Читать книгу «Чистый кайф» онлайн полностью📖 — Андрея Геласимова — MyBook.
image
cover

Андрей Геласимов
Чистый кайф

Автор «благодарочки» – Борис Геласимов

Чистый кайф / Андрей Геласимов. – М.: ИД «Городец», 2020.

© Геласимов А., 2020

© ИД «Городец», 2020

* * *

Треушников Антон, тебе спасибо за то, Что вдохновил на создание этого всего.

За диалог о здоровье – Треушниковой Наталье.

Теперь эта тема в романе Звучит действительно реально.

Вадику QП Карпенко и Грузу Олегу – За то, что помогли создать Ростов будто из лего.

Майку – за образ Майкла, С которого в романе начался весь лайф.

Вникай, Мой самый чистый кайф.

Седому – за помощь по теме зависимости И за поездку в Святогорский монастырь.

О том, как жгли мосты и как бывало жестко.

Виталию Буслаеву – за его воспоминания О лихих девяностых.
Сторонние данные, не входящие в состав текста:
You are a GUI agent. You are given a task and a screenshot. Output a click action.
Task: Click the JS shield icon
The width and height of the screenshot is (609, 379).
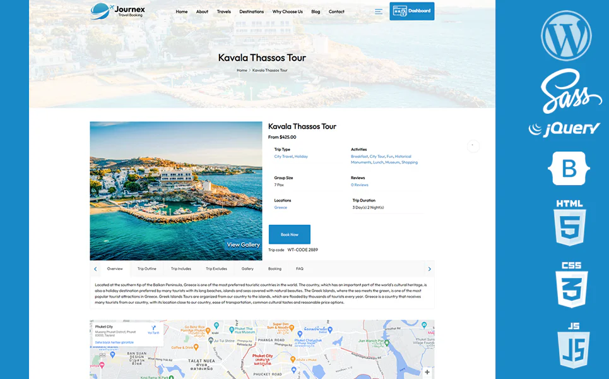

За помощь в работе во время тура – Мите Миловзорову, Спасибо, было здорово.

Николаю Дуксину – за все подробности, За сложности, за тонкости концерта в Олимпийской плоскости.

За монастырскую часть, за вдохновение на написание – Спасибо отцу Макарию.

Gazgolder – респект за крутизну, Басте – за «Чистый кайф», «Сансару» и «Мою игру».

За непотопляемый позитив – Ноггано.

Василию Вакуленко – за то, что он такой как есть, Другого нам не надо.

Ростову-папе – за всех его детей.

Рэпу – за то, что он по-лютому продолжает переть!

Часть первая
Пистолетто

Ноябрь 2016, Дортмунд, Германия

На саундчек заявилась полиция с большой собакой. Митя пытался протестовать, но немцы его не слушали.

Овчарка нюхала наши колонки и кофры. Леша Джей нервно хихикал и предлагал показать ей голый зад. Саша лупил по своим барабанам. Аня распевалась. Немцы ждали, когда псина что-нибудь найдет.

Овчарка, конечно, мне нравилась. Я в детстве сам хотел такую. Но сейчас это был беспредел.

– Вы охуели? – задал я невинный вопрос начальнику этой прекрасной собаки. – У нас концерт через два часа. Последний концерт в туре.

Щуплый Джей, всегда готовый умереть за свободу, выкрикнул что-то злое и радостное из-за своего пульта. В шестидесятые он бы точно мутил где-нибудь в Боливии с Че Геварой и его братвой, однако припоздал родиться и стоял теперь против мировой тирании в одного.

– Дословно переводить? – вежливо спросила у Мити нанятая им девушка из местных русских.

– Нет, – сказал он. – В общих чертах.

Оказалось, что полицию вызвала хозяйка зала.

– Как так? Зачем?

– Имеет право, – пояснил через переводчицу герр полицист. – Это ее собственность.

– Митя, – с чувством сказал я. – Мы ее чем-то обидели? Или она видела у музыкантов дурь?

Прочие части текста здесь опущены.